Both in terms of economics and emissions, natural gas-fired power should be a preferred source of incremental supply since it can be built quickly with the lowest capital intensity and fixed O&M costs of any major power source, including renewables.
Furthermore, gas-fired generation is modular (think jet engine on skids) making it ideal for addressing more distributed energy requirements that exist in the many regions of the world with antiquated, localized grids.
There will be a day when the world runs on renewables with an appropriate mix of storage to ensure grid stability and access to cheap, readily available electricity. In the interim, neither sustainable economic development nor the emergence from economic poverty can occur without access to clean, stable, cheap energy.
The regions of the world with the most pronounced energy poverty are largely reliant on dirty fuels, have the fastest growing populations and will not tolerate being asked to bear the burden of “net zero” in advance of economic development. We need to find solutions which allow these economies to grow while reducing emissions, not strangle them with expectations of zero emissions.
Natural gas is one such solution, which is why, contrary to most forecasts, we remain confident that demand will continue to increase on the path to net zero.
In our view, this energy mix is much more realistic than those presented by agencies like the IEA and IRENA which are often viewed as the default experts by policy makers. This conclusion is important because even in the most optimistic (i.e. lowest) demand scenario, current capacity and known future additions will not be able to meet the global call on supply.

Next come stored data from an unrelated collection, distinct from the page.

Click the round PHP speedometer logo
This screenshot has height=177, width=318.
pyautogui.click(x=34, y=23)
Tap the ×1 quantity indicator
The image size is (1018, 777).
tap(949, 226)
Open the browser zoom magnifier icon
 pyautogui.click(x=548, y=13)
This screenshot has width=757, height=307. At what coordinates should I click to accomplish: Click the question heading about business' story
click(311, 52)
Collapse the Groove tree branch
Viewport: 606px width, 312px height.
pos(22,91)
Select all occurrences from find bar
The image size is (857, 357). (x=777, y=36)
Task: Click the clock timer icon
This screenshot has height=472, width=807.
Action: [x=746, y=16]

Serious practitioners of the Energy Transition recognize that we need to reduce C02 emissions today without undermining the economic growth that is key to addressing famine, disease and poverty in the developing regions of the world. Attempts to hinder or eliminate supplies of a large and growing fuel source such as natural gas with no feasible alternative is more than just bad policy. It’s inhumane.
We continue to believe that most investors expect that technological innovations and the zero-variable cost nature of renewables will perpetuate the deflationary world that we have been living in for most of the last decade.5
We contend that the opposite is true. The Energy Transition will be one of the most capital- and resource-intensive undertakings in the history of mankind, which will put pressure on raw material prices as a means to incent incremental supply.

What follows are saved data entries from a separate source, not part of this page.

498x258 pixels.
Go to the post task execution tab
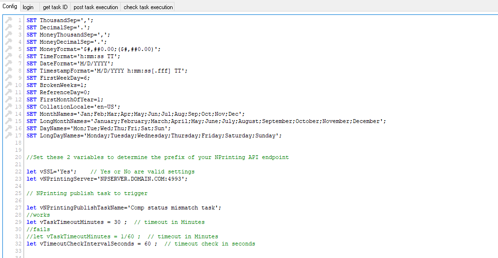[96, 7]

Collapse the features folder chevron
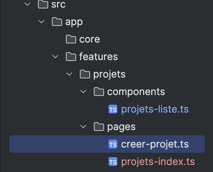point(56,57)
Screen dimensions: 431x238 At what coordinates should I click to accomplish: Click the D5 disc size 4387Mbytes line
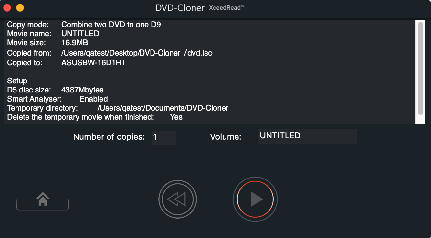coord(55,90)
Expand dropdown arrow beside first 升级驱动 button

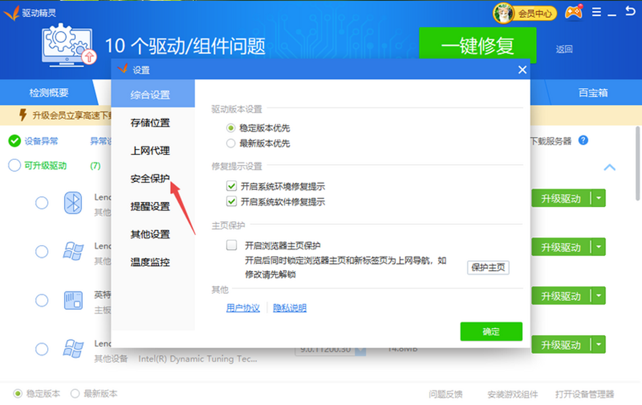pyautogui.click(x=599, y=199)
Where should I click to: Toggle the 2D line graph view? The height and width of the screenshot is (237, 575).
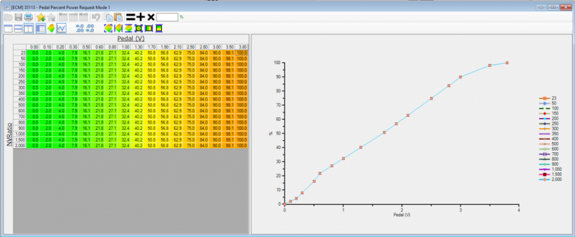[x=61, y=28]
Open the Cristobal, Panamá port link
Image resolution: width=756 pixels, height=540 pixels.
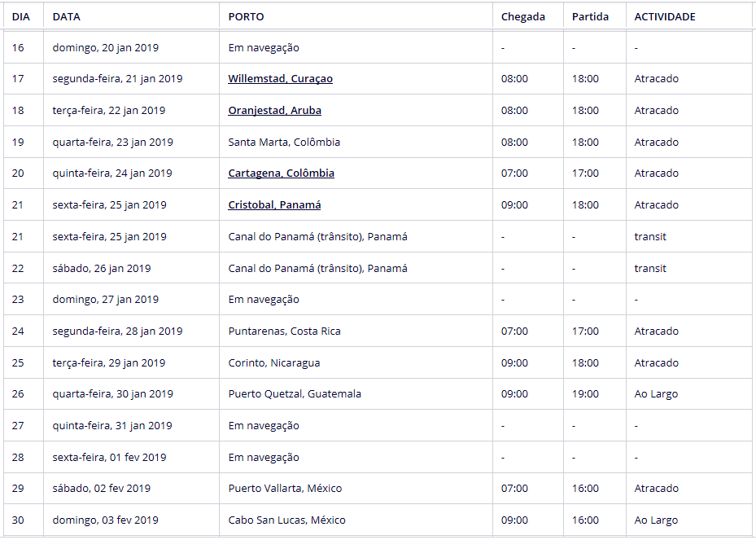click(x=274, y=205)
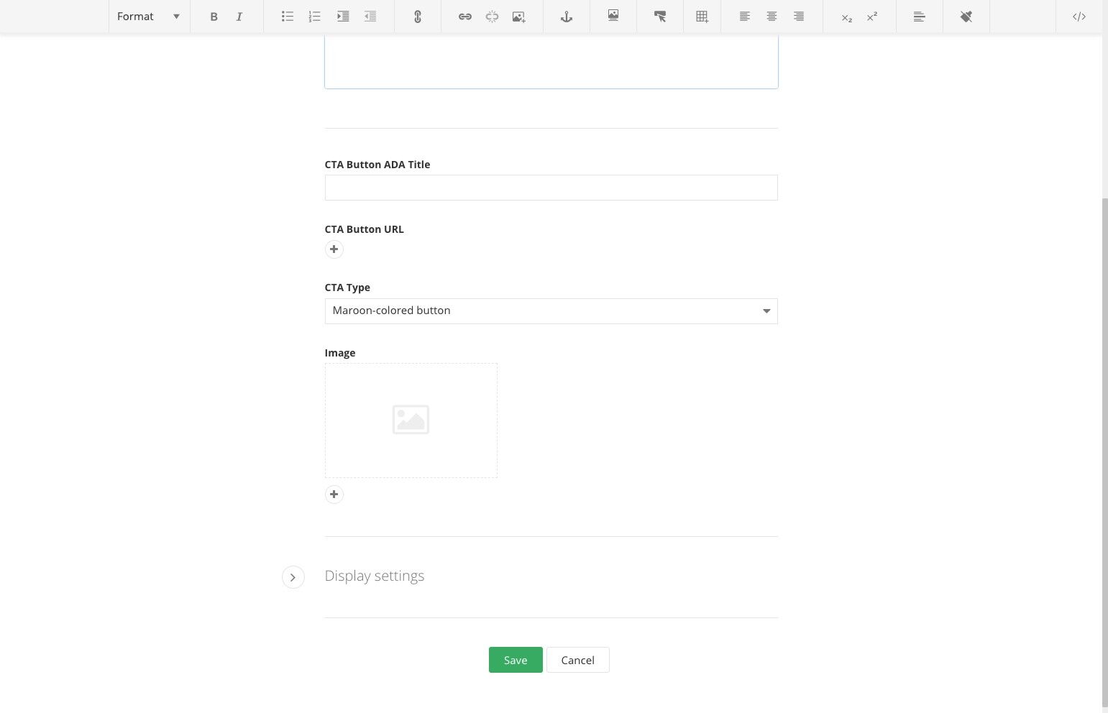Open the Format dropdown

point(149,17)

More broadly, the introduction of carbon prices and a lack of capital being invested into key enabler commodities will result in higher energy prices until we are saturated with renewables, grid-level storage and nuclear power, which seems like a multi-decade prospect.
The capital intensity of the Energy Transition is unlike anything that we have seen. Relative to 2020 investment rates, spending needs to increase about 10x and hold steady for the next three decades.
While this analysis largely ignores raw material requirements, the move to “electrify everything” will place serious pressure on commodities like copper, nickel and lithium. Even though the Energy Transition is in its infancy, prices have already started to react.
Since the Energy Transition is just getting started, rising raw material prices reflect maturing geology and insufficient reinvestment, not sudden demand spikes. However, the implementation of carbon prices already is impacting the cost of production in power-intensive industries like aluminum, which ironically is considered a foundational building block of a decarbonized future due to its strength and light weight.
There are less direct but equally important inflationary pressures emerging as well. Based on our analysis, the copper intensity of renewables under the EU Green Deal represents more than 110% of current annual mine supply. Just for renewables, just in Europe. Nowhere in the €10 trillion plan is there acknowledgement that incremental production will require incremental capital, and that the owners of mining companies need a clear price signal to green-light the billions of dollars required to build new mines. More immediately, if spot North American natural gas prices were to prevail for an entire year, it would represent a 50bp direct drag on GDP. At current European or Asian prices, the impact would be closer to 3.5%. The current environment isn’t solely a function of decisions related to the Energy Transition, but it does serve as a reminder of what happens when policy makers and capital allocators tamper with an extraordinarily complex, interconnected ecosystem on the basis of less-than-fully formed, or perhaps more accurately, pre-determined conclusions.
Finally, adding renewables to the grid increases the cost of electricity, despite the fact that there are no input costs to pass along to consumer. This relationship is clearly evident when looking at retail power rates vs renewable penetration around the globe and is a function of the non-dispatchable and highly intermittent nature of renewable energy production.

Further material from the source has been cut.